|Elvis met The Wizard of Oz in this animated fantasy from director Don Bluth. The ex-Disney animator left his old studio in the late 1970’s to make his own features, including The Secret of NIMH, An American Tail, The Land Before Time and this 1992 rockabilly musical, Rock-A-Doodle.
The movie’s Elvis quotient is supplied by a rooster named Chanticleer, who believes his crowing causes the sun to rise. When Chanticleer fails to crow on time and the sun rises anyway, the humiliated rooster packs up and leaves the farm. Unfortunately, Chanticleer’s departure leaves the farm in a state of perpetual darkness and rain.
This suits the purposes of a crafty owl called the Grand Duke, who prefers the night life anyway. Meanwhile, in a live-action frame story, a boy named Edmond is troubled by heavy flooding near his own farm home. After hearing the story of Chanticleer, the boy determines the only way to save his family is to bring back the rooster. The Grand Duke, overhearing the plan, turns the boy into a small white kitten, hoping to impede his journey.

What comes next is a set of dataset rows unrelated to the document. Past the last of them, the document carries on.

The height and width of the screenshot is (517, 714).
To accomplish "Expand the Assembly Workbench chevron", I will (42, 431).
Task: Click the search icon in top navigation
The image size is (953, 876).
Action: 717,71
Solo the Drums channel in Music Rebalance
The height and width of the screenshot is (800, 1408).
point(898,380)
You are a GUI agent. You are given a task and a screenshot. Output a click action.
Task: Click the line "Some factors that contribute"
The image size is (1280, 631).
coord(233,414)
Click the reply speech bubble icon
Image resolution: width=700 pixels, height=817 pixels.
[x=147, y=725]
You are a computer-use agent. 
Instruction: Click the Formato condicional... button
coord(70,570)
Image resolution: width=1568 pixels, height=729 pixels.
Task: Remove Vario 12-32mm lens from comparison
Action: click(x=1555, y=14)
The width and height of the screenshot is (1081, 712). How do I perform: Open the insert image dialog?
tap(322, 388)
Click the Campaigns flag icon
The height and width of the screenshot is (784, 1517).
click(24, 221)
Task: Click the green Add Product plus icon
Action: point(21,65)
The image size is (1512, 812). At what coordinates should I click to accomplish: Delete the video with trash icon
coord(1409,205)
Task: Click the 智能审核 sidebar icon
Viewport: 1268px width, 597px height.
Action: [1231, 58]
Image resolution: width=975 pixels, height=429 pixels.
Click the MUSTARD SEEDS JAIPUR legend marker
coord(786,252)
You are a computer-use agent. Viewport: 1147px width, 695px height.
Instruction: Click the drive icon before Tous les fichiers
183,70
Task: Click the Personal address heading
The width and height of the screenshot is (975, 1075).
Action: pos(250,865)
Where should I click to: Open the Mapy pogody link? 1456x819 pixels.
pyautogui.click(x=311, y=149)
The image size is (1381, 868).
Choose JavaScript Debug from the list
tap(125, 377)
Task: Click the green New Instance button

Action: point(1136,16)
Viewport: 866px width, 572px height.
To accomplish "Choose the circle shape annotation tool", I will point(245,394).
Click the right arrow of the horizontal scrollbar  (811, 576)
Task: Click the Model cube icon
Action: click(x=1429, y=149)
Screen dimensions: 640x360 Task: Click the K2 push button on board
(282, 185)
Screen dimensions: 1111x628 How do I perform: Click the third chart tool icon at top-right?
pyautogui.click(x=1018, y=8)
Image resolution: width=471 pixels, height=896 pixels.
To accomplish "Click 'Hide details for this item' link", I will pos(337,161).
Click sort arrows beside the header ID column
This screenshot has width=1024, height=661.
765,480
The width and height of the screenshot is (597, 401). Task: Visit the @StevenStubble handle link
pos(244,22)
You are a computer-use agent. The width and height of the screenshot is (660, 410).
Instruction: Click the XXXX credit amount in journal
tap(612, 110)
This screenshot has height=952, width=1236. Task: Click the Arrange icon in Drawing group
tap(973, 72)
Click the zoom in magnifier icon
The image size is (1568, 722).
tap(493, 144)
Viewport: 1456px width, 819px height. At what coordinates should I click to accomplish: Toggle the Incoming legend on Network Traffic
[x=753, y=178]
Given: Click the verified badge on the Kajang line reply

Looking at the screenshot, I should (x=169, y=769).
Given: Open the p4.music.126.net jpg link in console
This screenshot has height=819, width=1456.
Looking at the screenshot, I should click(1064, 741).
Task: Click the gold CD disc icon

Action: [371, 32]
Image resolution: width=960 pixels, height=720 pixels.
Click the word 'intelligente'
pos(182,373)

Instead, kitty Edmond hooks up with a trio of farm animals—dog Patou, mouse Peepers and magpie Snipes—to accompany him to the Big City. The farm gang finally locates the missing fowl, but Chanticleer has now become “The King,” a rockabilly star complete with bodyguards, a groupie girlfriend and a southern-fried manager named Pinky. Forget getting him back to the farm; they’ll be lucky just to get past his entourage.
Pop/country star Glen Campbell provided the voice of Chanticleer/”The King,” headlining a voice ensemble that included Christopher Plummer, Phil Harris, Sandy Duncan, Eddie Deezen, Sorrell Booke (TV’s “Boss Hogg”) and Charles Nelson Reilly. While not as successful as Bluth’s earlier films, Rock-A-Doodle was still a rocking good time for the kiddies, and that’s more than most roosters accomplish in a lifetime.